Written request: Count the lines in the data below that contain the string "pixels", matching case exactly. Give only the number.

Extracted data entries:
────

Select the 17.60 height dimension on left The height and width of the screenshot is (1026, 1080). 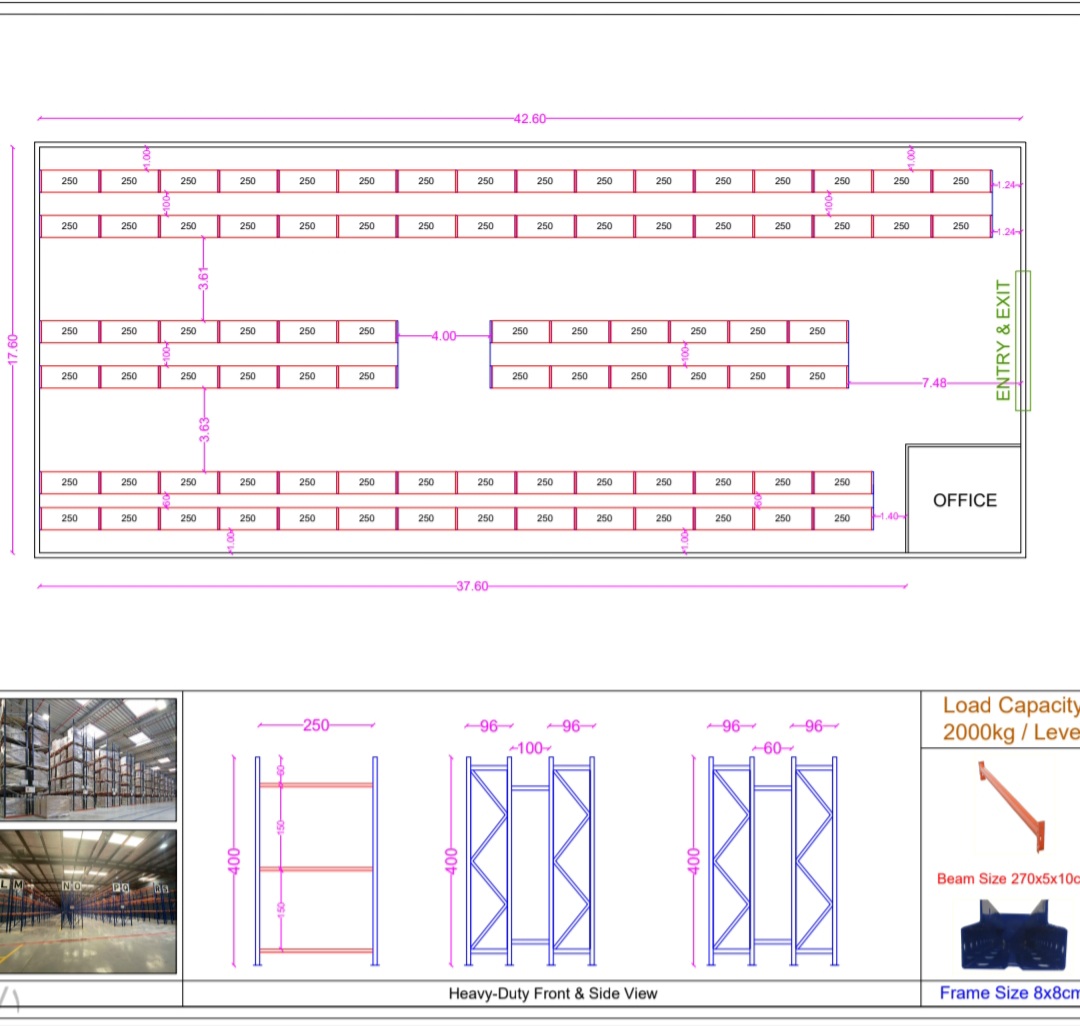(13, 349)
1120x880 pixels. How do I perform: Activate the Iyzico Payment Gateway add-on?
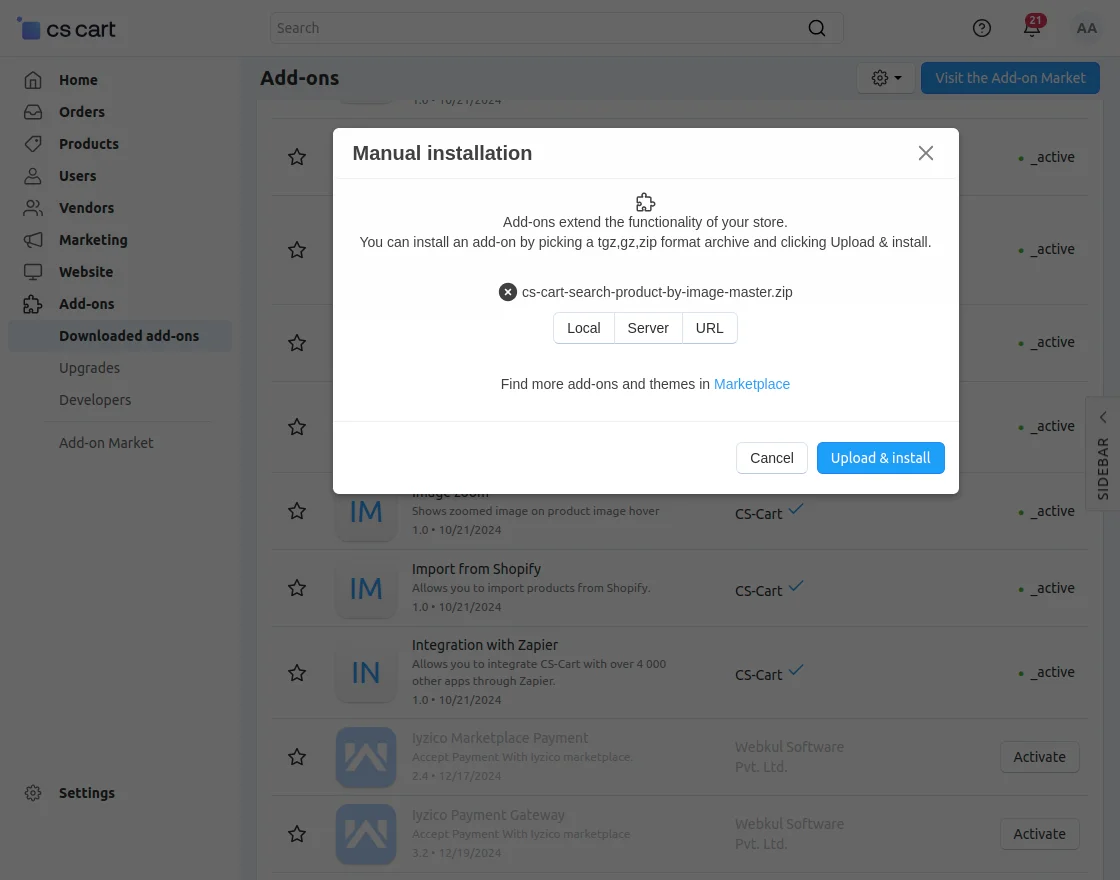(1039, 834)
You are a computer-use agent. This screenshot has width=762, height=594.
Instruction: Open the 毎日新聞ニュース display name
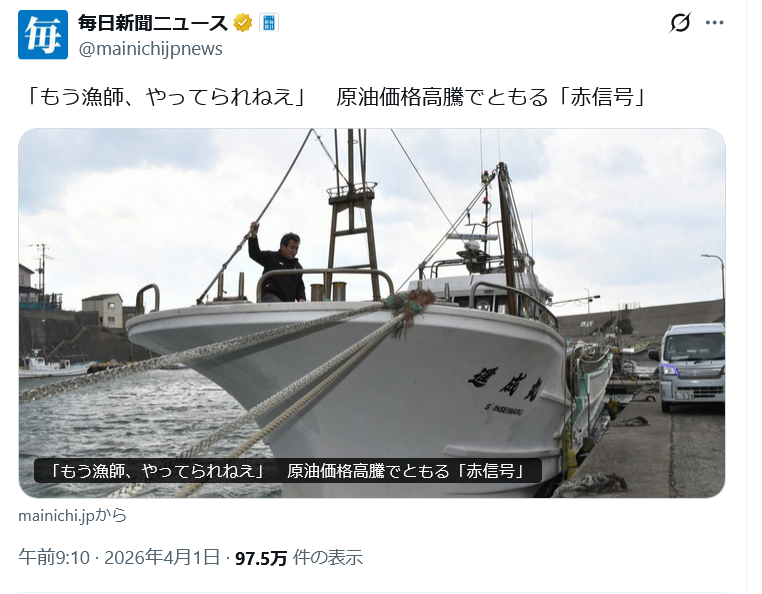[153, 23]
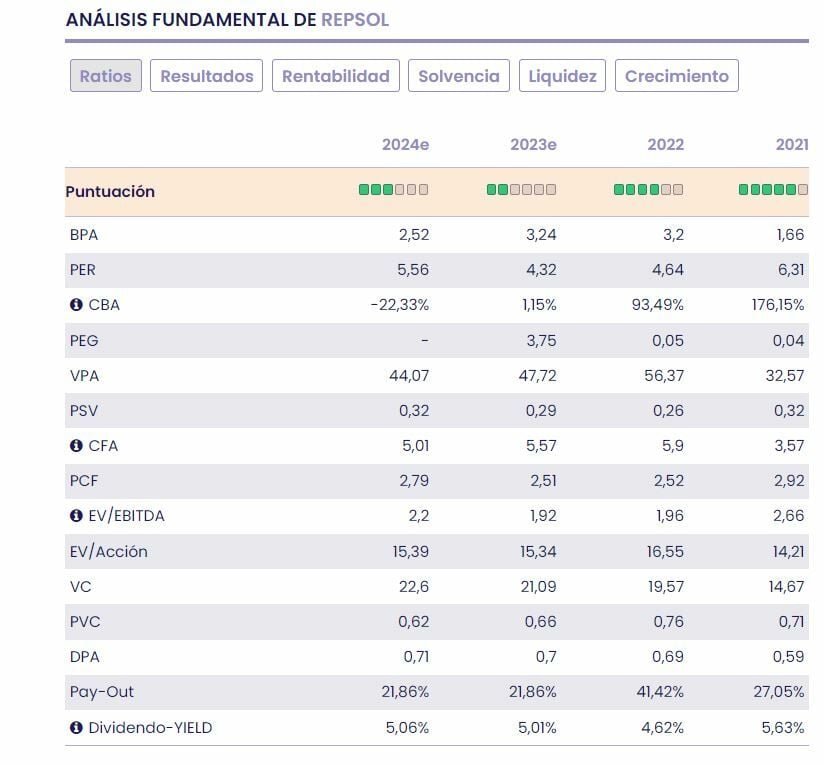This screenshot has height=764, width=824.
Task: View the Crecimiento tab
Action: [677, 76]
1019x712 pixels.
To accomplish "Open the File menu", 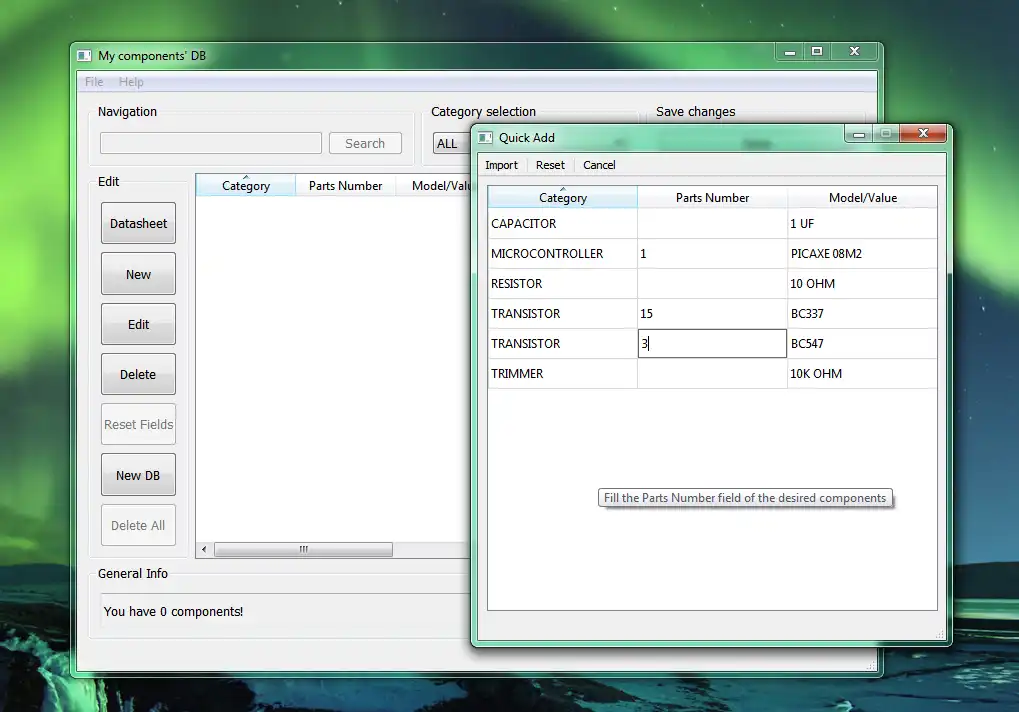I will pos(94,82).
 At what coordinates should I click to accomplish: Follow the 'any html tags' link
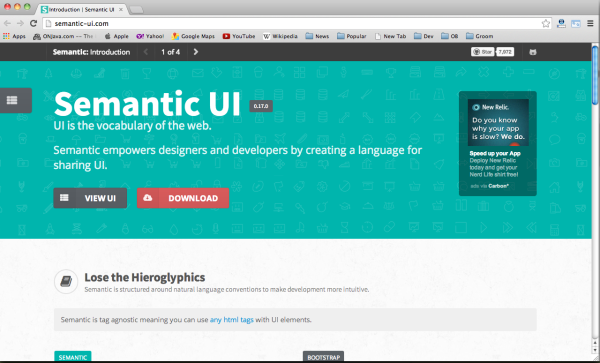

────

Correct answer: 2